Unos años más tarde, Berg et al69, estudiaron la actividad enzimática muscular (CK, PHI, aldolasa, PK, LDH, CS y fumarasa) en una muestra de 33 sujetos sanos activos, divididos en tres grupos con edades medias de 6,4 (8 sujetos, de los cuales 4 eran varones); 13,5 (12 sujetos, de los cuales 5 eran varones) y 17,1 (13 sujetos, con 5 varones) años. Las muestras se obtuvieron del vasto lateral del cuadriceps, con la finalidad de investigar las variaciones que sufrían con la edad. Los resultados mostraron incrementos significativos en la actividad de las enzimas aldolasa (p < 0,05) y PK (p < 0,01) y un descenso significativo en la actividad de la fumarasa (p < 0,01) con la edad. Para los autores, aunque se halla documentado bien la importancia de la evolución puberal en la capacidad glucolítica, la muestra prepuberal investigada en este trabajo, no muestra la esperada “actividad enzimática glucolítica menor”. En contra de los datos de Eriksson et al31, pero de acuerdo con Haralambie70,88, la mayor actividad en la síntesis de ATP y actividad enzimática glucolítica, en particular, para la actividad de la enzima LDH, se encontró en la edad de 12 a 14 años.
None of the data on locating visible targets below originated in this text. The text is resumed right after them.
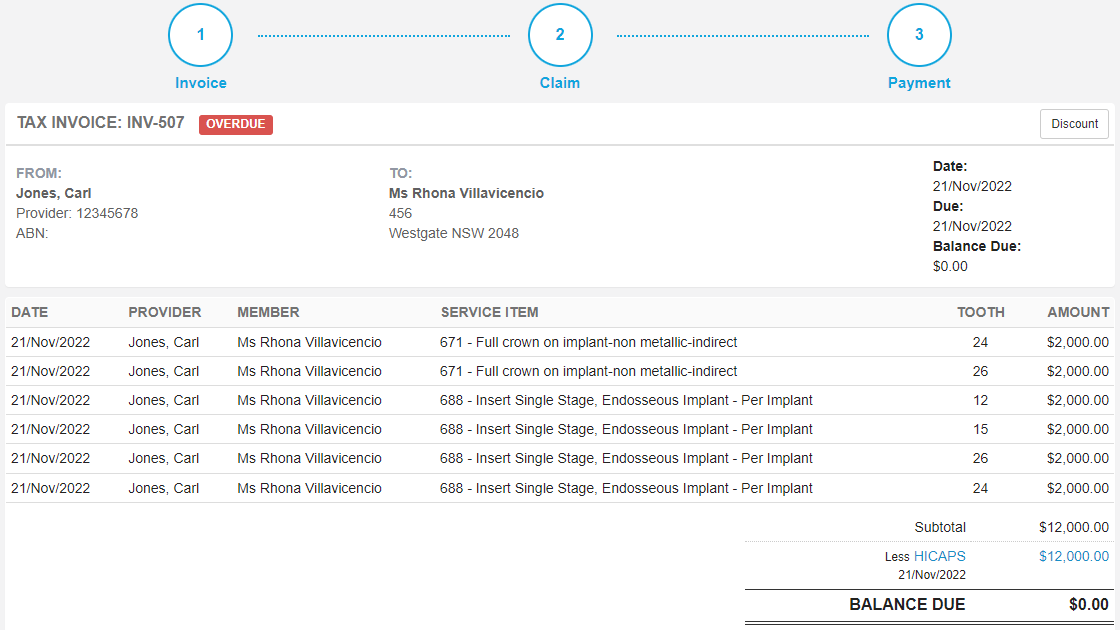The height and width of the screenshot is (630, 1120).
Task: Select the 688 implant row for tooth 12
Action: click(x=560, y=400)
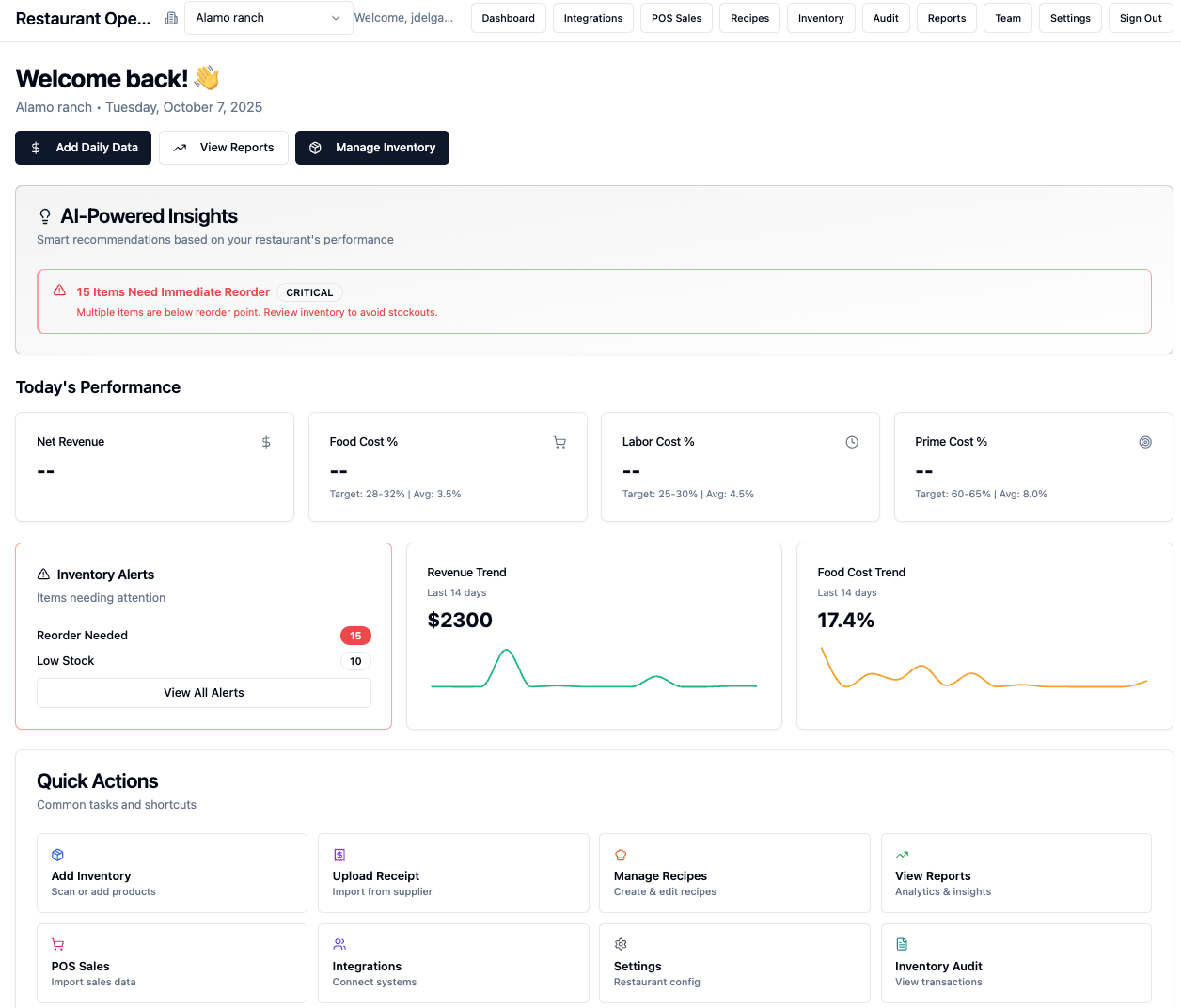Select the trending chart icon on View Reports card

click(x=902, y=855)
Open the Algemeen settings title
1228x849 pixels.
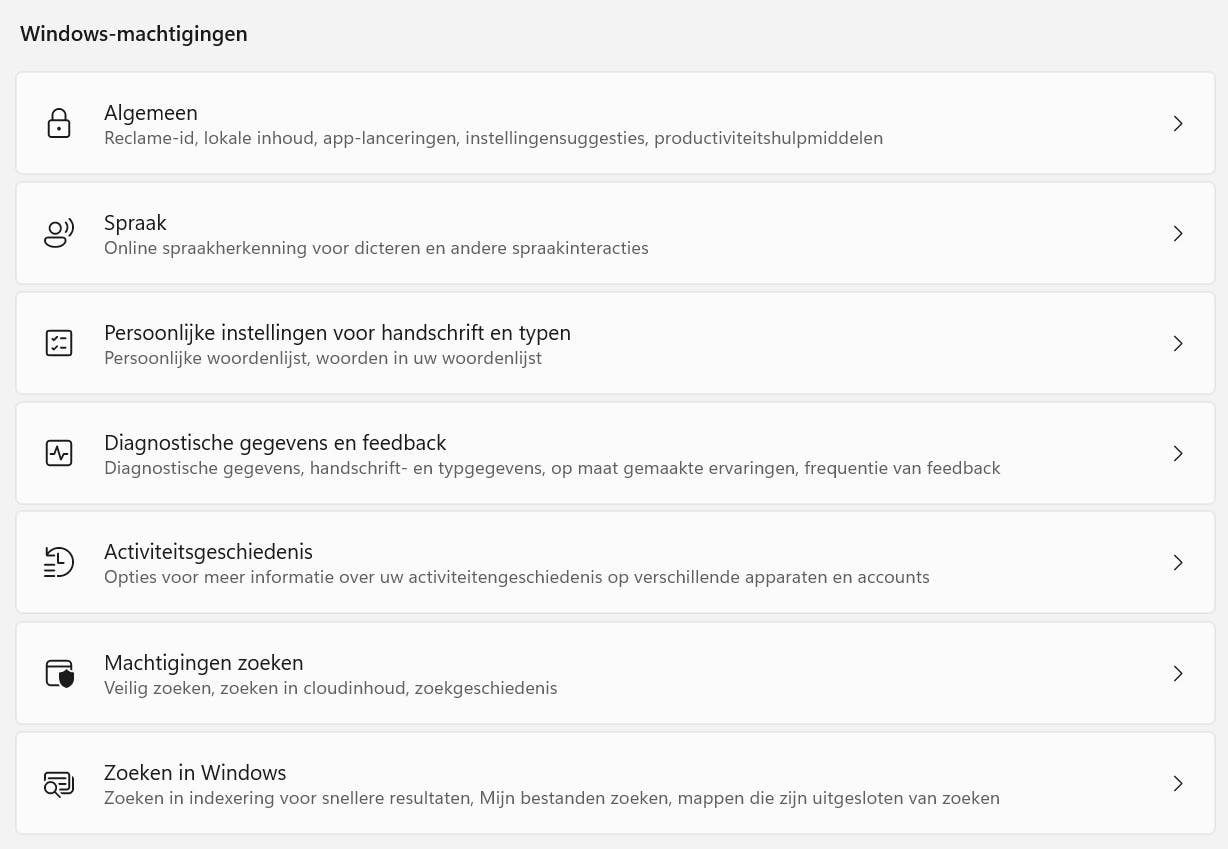click(151, 113)
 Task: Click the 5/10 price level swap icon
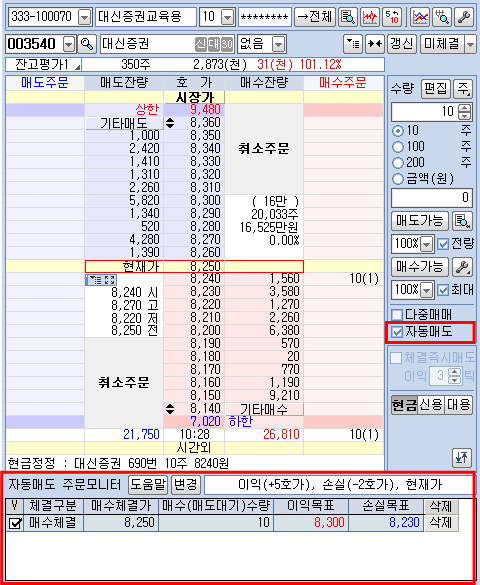click(392, 17)
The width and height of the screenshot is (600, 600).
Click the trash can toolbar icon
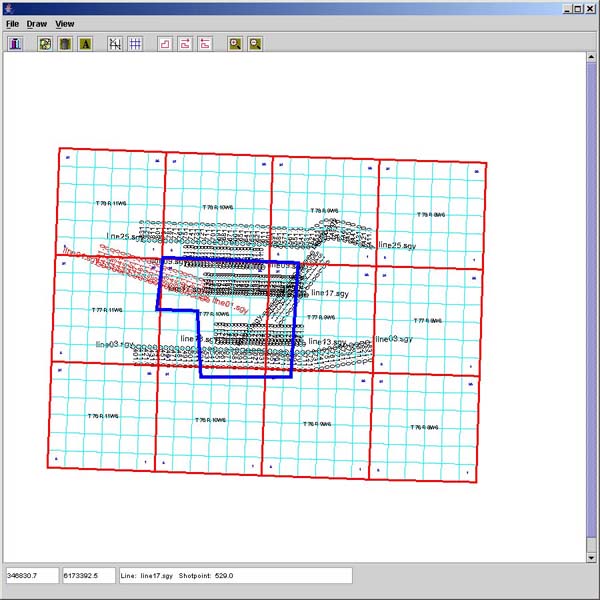point(65,43)
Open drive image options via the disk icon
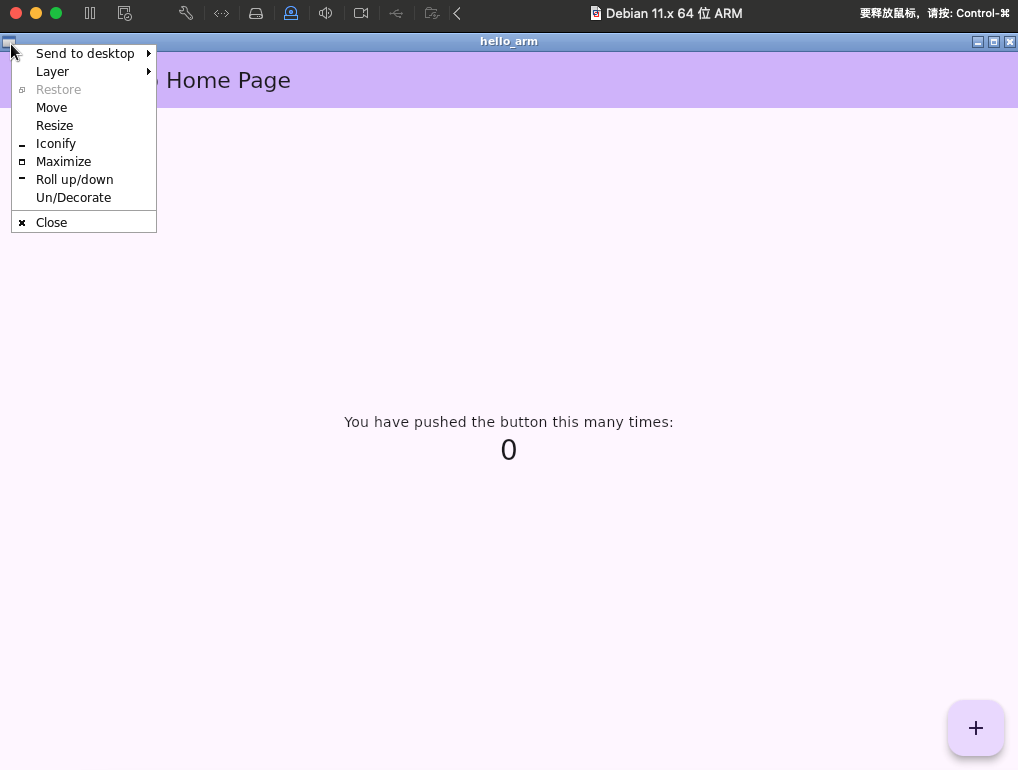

En las edades de 4 a 8 años, se incrementó la actividad enzimática del ciclo de los ácidos tricarboxílicos, y Haralambie70,88 las encontró en niñas de 11 a 14 años comparados con adultos de ambos sexos.
Los autores señalan, que no solo la edad biológica, sino que también la actividad diaria habitual, pueden influenciar directamente la tasa enzimática muscular. Además penen de manifiesto su acuerdo con Haralambie70, en que parece necesario tener en
cuenta otros factores metabólicos aparte de la actividad muscular glucolítica cuando se interpretan los resultados obtenidos tras un esfuerzo en la población infantil.
Los valores enzimáticos encontrados en los distintos estudios se pueden ver en la tabla 1, que resume todos los datos, que hemos encontrado, aportados por los distintos trabajos que han medido la actividad enzimática tanto en la población infantil y adolescente, como aquellos que los han comparado con la población adulta.